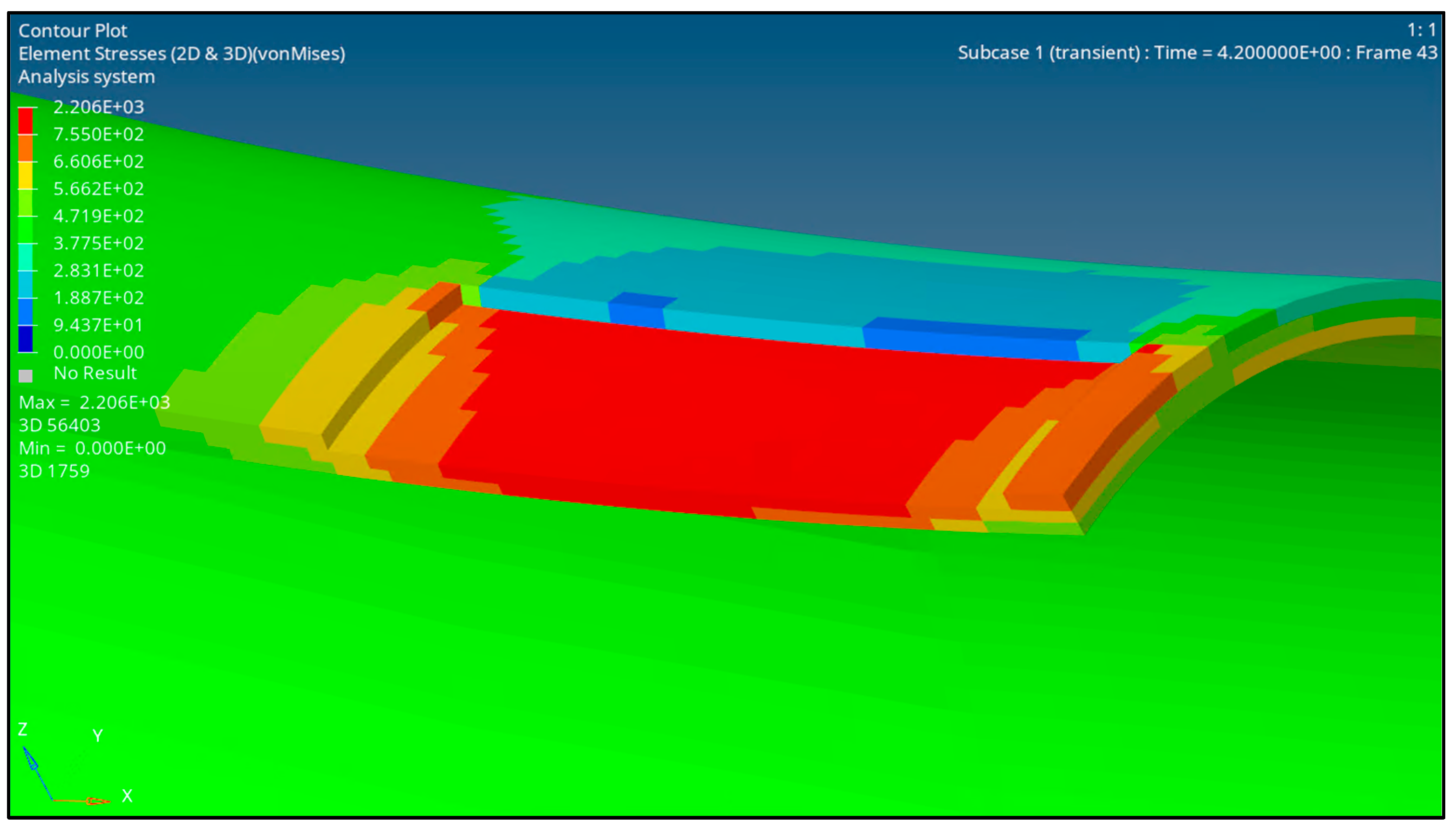This screenshot has width=1456, height=828.
Task: Click the orange legend color band
Action: pos(26,148)
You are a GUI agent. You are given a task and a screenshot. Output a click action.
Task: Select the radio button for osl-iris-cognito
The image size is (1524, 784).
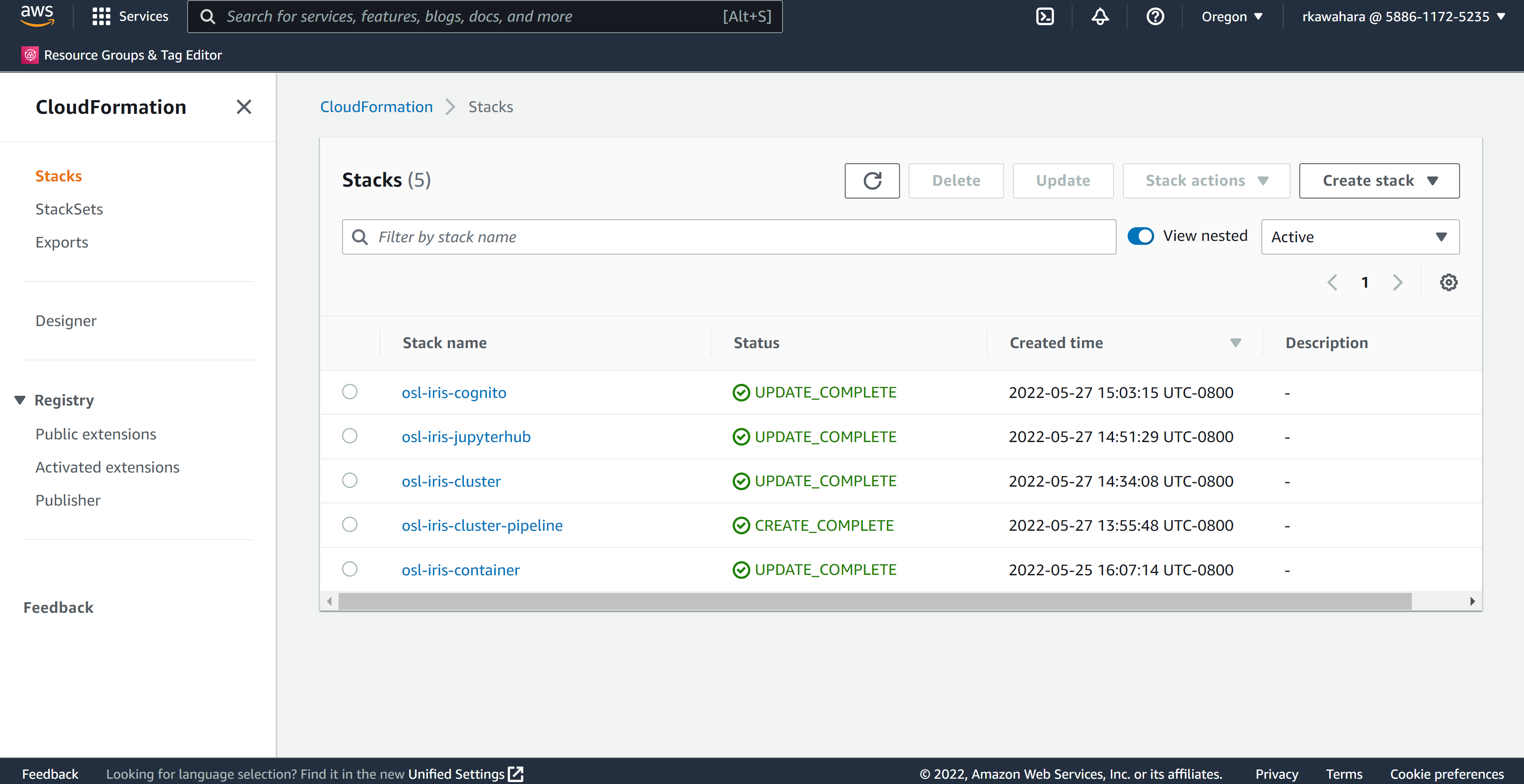point(350,391)
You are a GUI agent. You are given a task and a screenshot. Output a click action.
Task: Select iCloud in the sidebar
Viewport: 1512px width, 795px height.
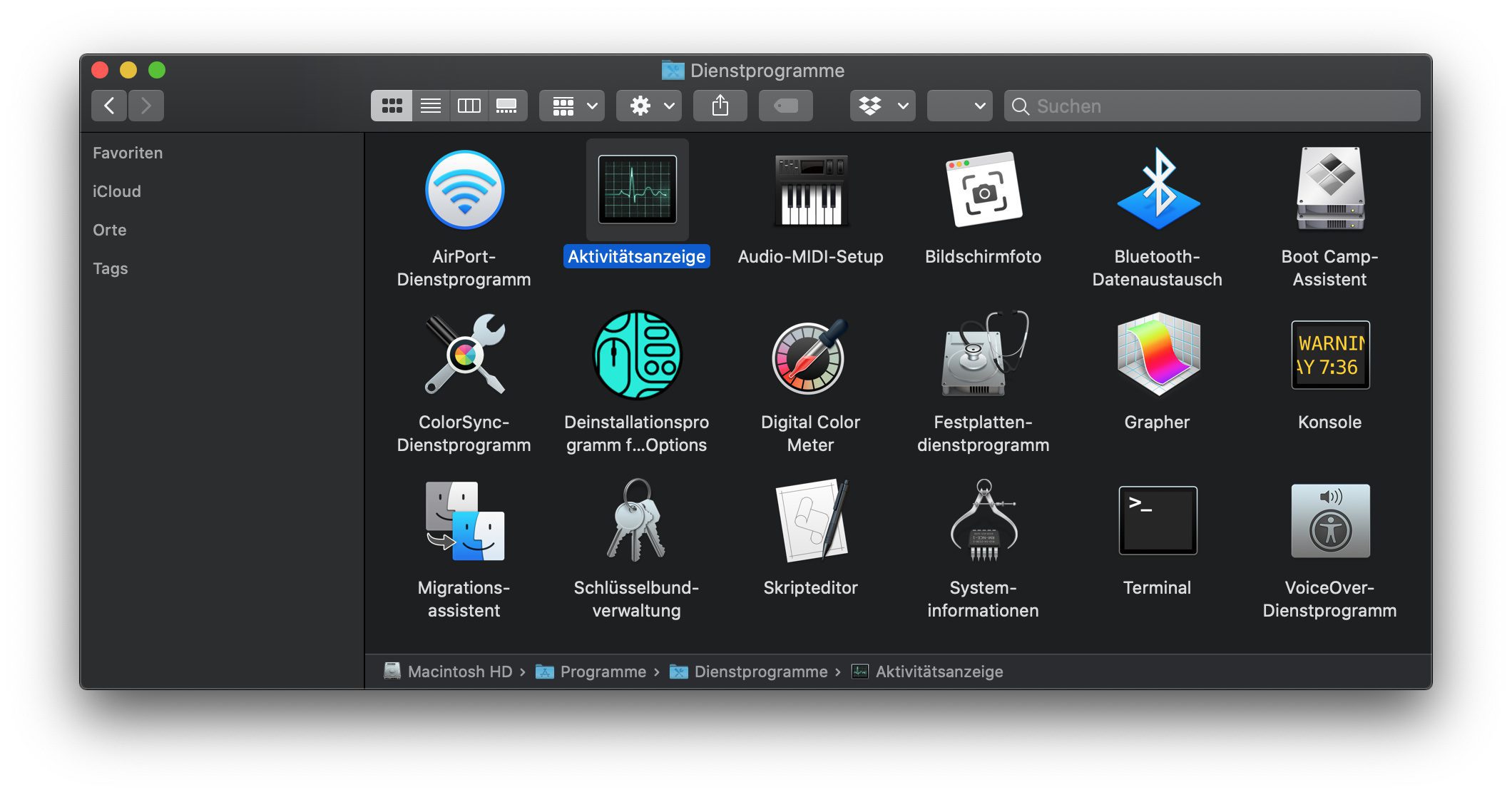pyautogui.click(x=116, y=191)
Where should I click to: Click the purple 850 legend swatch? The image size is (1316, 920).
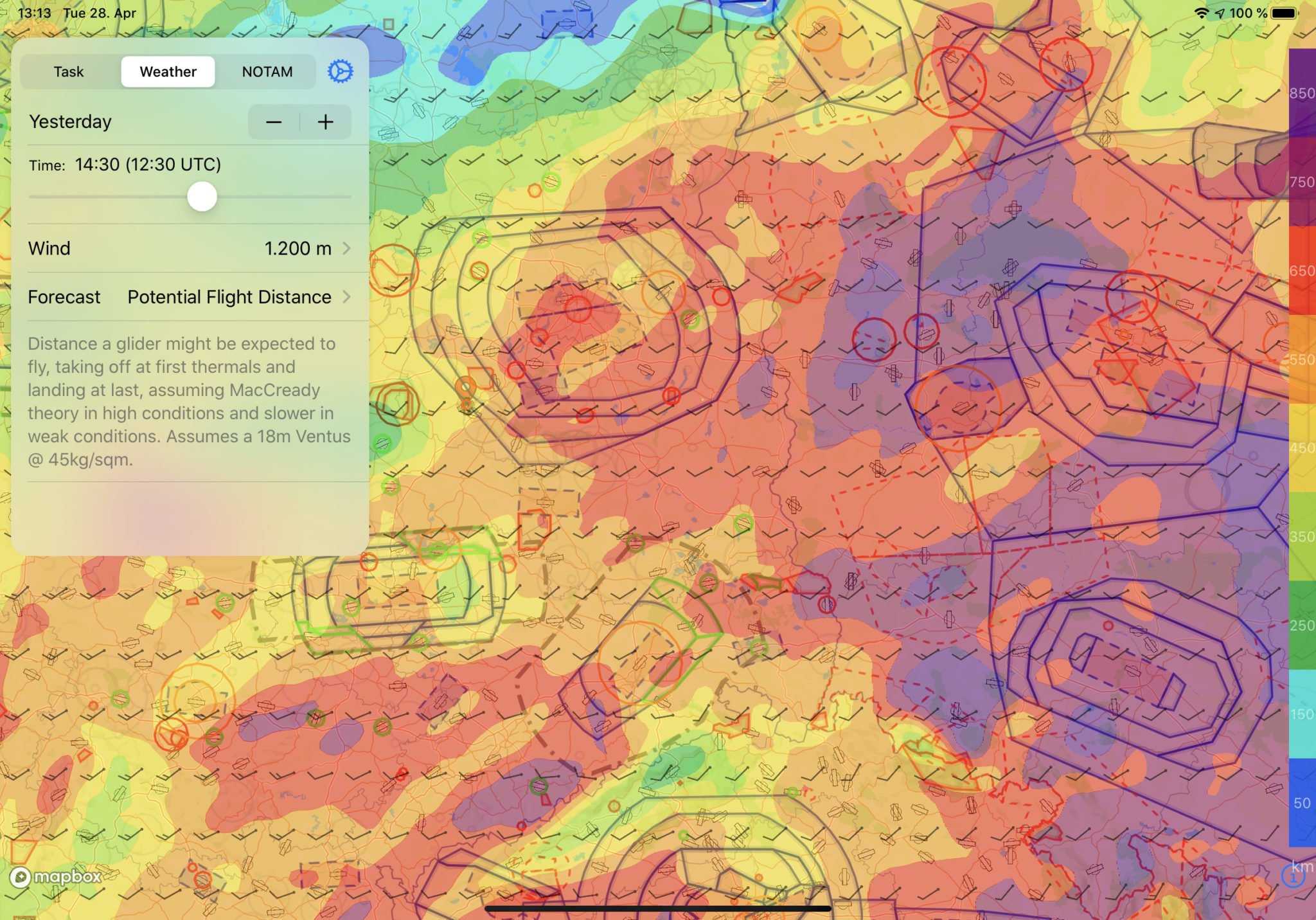pos(1302,94)
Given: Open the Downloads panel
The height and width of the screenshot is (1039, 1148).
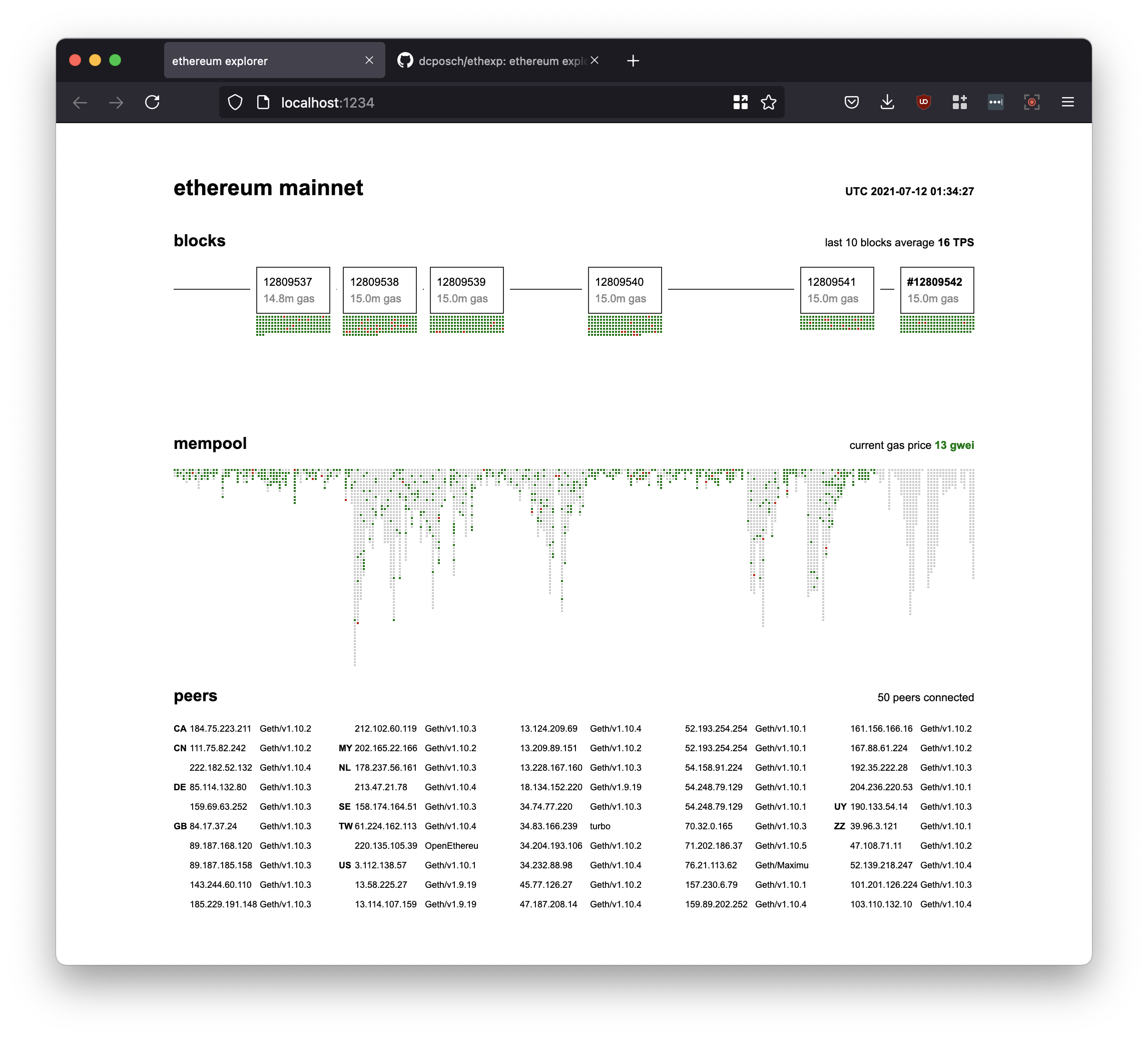Looking at the screenshot, I should click(x=887, y=103).
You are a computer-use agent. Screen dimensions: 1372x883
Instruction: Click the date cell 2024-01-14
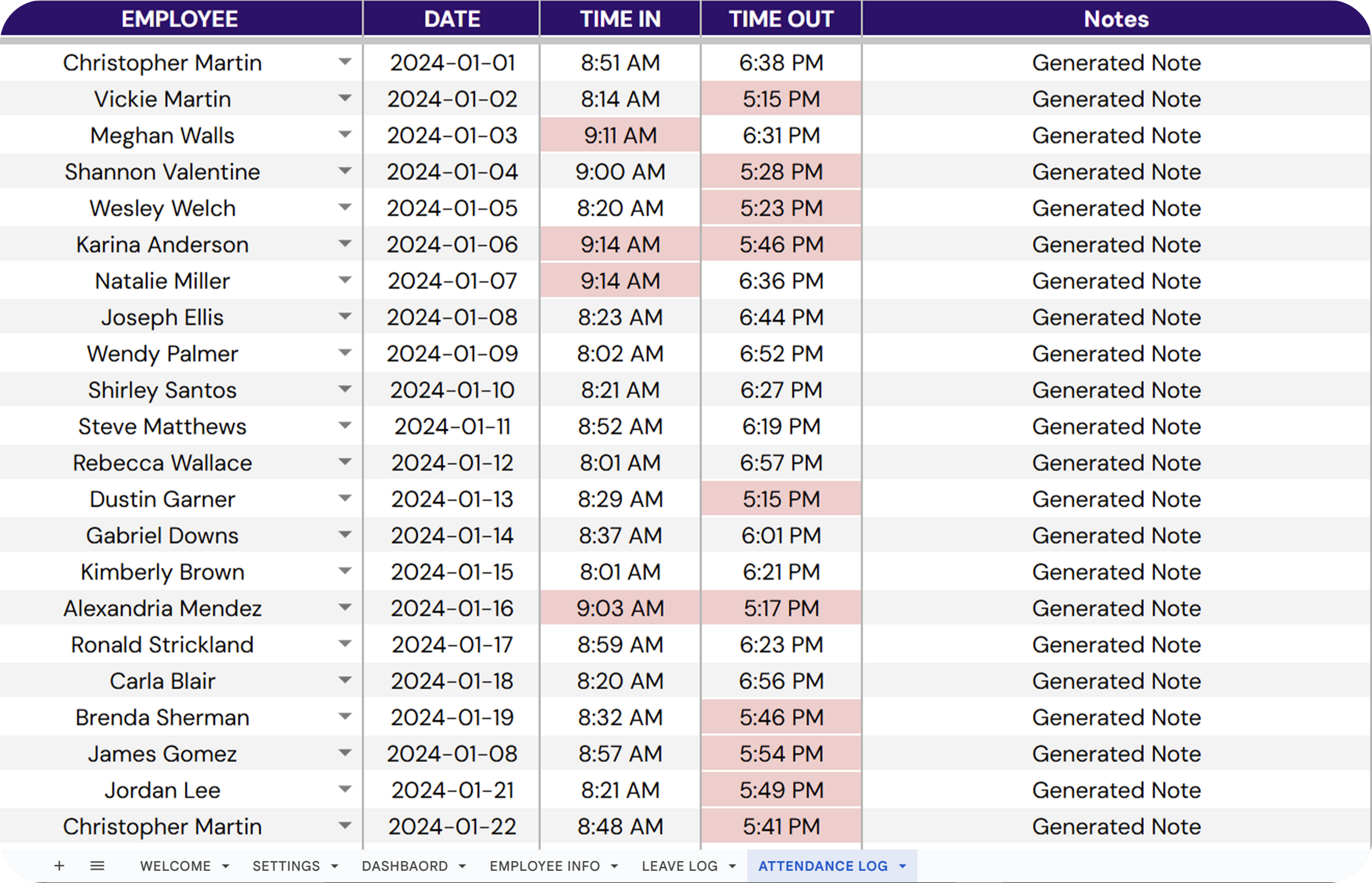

----

*WHAT THE EXERCISE ASKS*: Your copy should run from the line that has "Task: Select iCloud in the sidebar" through the last line above, exactly, with both ends in and pictures out.

*RESULT OF THE TASK*:
Task: Select iCloud in the sidebar
Viewport: 1512px width, 795px height.
pyautogui.click(x=116, y=191)
Where should I click to: Click the purple 850 legend swatch? The image size is (1316, 920).
pos(1302,94)
Given: Open the Downloads panel
The height and width of the screenshot is (1039, 1148).
Looking at the screenshot, I should click(x=887, y=103).
You are a computer-use agent. Screen dimensions: 1372x883
Instruction: Click the date cell 2024-01-14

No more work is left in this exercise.